■ Challenge:
Return the lines of the listing below from the line with "y). The image size is (1920, 1080)." up to and including the line with "center [868, 12].", copied exactly and with nothing else.
((
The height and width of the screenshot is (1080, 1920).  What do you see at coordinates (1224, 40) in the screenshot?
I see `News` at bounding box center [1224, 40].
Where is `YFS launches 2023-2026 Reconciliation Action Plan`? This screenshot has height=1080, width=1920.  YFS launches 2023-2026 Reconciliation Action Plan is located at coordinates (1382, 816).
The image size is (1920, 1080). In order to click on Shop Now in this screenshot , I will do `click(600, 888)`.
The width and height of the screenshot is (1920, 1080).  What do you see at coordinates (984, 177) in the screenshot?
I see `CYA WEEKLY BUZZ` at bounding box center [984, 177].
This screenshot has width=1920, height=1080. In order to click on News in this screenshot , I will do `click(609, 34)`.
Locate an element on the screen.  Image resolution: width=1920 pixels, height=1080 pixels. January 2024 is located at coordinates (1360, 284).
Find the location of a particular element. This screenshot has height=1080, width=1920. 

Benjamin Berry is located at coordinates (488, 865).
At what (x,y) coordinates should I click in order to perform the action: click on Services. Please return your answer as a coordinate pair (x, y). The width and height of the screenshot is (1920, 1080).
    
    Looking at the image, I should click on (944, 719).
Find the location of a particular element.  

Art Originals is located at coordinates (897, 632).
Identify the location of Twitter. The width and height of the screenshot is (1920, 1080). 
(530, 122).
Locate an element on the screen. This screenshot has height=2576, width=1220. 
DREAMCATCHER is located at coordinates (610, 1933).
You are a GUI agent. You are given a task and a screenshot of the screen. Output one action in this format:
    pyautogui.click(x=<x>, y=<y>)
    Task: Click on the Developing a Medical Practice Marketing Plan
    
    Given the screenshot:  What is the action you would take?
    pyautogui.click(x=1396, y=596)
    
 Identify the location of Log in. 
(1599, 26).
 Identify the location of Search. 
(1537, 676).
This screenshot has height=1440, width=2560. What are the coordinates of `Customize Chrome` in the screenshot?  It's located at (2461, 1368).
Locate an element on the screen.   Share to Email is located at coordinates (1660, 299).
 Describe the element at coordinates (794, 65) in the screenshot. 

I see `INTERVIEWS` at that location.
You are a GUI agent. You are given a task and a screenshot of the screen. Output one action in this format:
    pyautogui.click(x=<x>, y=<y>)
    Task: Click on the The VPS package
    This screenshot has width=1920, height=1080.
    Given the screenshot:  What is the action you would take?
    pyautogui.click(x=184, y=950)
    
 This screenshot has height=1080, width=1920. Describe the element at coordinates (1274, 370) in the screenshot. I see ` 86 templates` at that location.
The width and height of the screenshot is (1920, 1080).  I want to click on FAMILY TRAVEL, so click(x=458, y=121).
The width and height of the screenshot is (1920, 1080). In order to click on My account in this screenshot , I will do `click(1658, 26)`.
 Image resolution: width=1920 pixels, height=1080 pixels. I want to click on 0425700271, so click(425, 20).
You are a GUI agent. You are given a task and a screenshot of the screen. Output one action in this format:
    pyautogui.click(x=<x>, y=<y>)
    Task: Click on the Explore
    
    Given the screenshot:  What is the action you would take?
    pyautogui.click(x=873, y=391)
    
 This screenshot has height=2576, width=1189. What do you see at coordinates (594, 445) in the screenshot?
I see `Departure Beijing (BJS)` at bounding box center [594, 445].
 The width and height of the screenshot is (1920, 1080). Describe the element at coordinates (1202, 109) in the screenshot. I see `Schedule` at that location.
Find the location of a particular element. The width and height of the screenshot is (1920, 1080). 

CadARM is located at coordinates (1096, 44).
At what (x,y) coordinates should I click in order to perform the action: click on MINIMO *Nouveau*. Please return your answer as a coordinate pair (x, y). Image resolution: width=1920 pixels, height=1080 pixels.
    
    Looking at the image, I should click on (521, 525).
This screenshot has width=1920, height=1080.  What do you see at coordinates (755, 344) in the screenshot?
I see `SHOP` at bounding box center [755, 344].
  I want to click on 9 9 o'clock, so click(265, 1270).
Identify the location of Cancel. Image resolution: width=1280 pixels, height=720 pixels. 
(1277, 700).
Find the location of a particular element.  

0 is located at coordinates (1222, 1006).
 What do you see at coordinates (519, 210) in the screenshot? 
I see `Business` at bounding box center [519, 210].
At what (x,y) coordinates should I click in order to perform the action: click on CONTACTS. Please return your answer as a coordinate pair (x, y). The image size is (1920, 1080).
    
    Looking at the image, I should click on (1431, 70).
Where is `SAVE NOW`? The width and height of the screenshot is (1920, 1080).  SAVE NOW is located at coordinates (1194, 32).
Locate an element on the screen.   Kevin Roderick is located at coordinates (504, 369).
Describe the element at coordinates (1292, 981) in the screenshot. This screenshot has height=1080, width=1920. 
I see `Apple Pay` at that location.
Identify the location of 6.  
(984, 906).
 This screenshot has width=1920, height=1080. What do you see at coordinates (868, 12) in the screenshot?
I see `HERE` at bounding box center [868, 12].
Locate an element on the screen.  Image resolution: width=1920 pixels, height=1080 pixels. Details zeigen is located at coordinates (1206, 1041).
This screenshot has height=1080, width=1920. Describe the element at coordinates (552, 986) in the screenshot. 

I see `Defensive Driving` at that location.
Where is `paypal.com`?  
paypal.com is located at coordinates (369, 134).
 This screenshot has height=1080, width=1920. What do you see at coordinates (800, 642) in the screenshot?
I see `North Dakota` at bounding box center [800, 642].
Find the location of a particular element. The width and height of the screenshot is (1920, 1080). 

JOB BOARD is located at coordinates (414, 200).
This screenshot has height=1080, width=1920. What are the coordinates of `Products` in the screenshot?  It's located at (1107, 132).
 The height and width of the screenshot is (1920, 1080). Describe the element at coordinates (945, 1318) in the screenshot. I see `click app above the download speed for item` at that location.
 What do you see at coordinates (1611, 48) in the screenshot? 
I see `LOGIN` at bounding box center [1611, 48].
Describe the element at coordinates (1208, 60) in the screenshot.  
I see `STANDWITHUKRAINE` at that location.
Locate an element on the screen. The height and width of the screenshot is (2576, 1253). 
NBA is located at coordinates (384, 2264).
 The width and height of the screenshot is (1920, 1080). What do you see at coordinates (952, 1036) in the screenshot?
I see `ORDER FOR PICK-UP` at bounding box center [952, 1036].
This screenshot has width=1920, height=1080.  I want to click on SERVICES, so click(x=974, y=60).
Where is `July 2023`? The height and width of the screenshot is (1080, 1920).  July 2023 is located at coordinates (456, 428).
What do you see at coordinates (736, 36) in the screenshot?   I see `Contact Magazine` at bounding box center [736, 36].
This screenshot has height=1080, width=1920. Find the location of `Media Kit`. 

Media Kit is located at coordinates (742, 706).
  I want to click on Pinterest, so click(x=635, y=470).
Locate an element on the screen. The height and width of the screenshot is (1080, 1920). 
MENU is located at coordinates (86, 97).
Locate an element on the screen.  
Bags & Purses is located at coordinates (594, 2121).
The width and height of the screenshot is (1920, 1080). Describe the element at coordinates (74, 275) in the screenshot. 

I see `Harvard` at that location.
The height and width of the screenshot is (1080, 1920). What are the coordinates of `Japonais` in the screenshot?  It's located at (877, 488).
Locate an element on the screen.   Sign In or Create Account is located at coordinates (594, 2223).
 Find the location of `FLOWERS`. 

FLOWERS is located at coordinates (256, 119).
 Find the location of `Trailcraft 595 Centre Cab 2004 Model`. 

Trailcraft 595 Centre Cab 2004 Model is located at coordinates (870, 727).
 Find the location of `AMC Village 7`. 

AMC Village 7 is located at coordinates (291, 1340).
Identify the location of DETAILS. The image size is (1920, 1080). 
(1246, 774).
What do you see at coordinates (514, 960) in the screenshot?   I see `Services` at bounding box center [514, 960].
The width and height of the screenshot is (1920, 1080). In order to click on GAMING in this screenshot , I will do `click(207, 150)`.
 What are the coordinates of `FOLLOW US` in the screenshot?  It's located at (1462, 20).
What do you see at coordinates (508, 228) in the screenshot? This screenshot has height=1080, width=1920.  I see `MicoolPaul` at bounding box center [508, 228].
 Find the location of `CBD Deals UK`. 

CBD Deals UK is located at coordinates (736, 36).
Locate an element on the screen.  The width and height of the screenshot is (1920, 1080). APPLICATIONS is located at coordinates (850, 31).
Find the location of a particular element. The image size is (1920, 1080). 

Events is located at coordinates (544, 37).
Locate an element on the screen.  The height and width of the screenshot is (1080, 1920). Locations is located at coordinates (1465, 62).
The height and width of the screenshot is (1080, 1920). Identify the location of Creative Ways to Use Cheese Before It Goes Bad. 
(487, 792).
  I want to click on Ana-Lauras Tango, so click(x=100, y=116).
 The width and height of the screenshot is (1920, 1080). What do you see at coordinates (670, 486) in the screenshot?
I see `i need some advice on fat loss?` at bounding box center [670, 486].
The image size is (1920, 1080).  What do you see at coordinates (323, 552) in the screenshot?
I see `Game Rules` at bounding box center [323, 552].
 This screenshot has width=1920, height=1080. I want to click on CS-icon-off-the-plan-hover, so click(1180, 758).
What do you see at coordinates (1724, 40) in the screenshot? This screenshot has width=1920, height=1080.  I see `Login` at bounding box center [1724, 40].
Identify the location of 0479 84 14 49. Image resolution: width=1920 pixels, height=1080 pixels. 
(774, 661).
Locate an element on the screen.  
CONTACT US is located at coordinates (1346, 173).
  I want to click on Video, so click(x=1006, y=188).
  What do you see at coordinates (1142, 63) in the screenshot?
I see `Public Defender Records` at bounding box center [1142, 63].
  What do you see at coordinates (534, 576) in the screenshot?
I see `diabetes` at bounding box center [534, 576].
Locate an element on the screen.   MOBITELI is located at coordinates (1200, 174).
))
■ Exercise solution:
At what (x,y) coordinates should I click in order to perform the action: click on CONTACTS. Please return your answer as a coordinate pair (x, y). The image size is (1920, 1080).
    
    Looking at the image, I should click on (1431, 70).
Where is `SAVE NOW`? The width and height of the screenshot is (1920, 1080).  SAVE NOW is located at coordinates (1194, 32).
Locate an element on the screen.   Kevin Roderick is located at coordinates (504, 369).
Describe the element at coordinates (1292, 981) in the screenshot. This screenshot has height=1080, width=1920. 
I see `Apple Pay` at that location.
Identify the location of 6.  
(984, 906).
 This screenshot has width=1920, height=1080. What do you see at coordinates (868, 12) in the screenshot?
I see `HERE` at bounding box center [868, 12].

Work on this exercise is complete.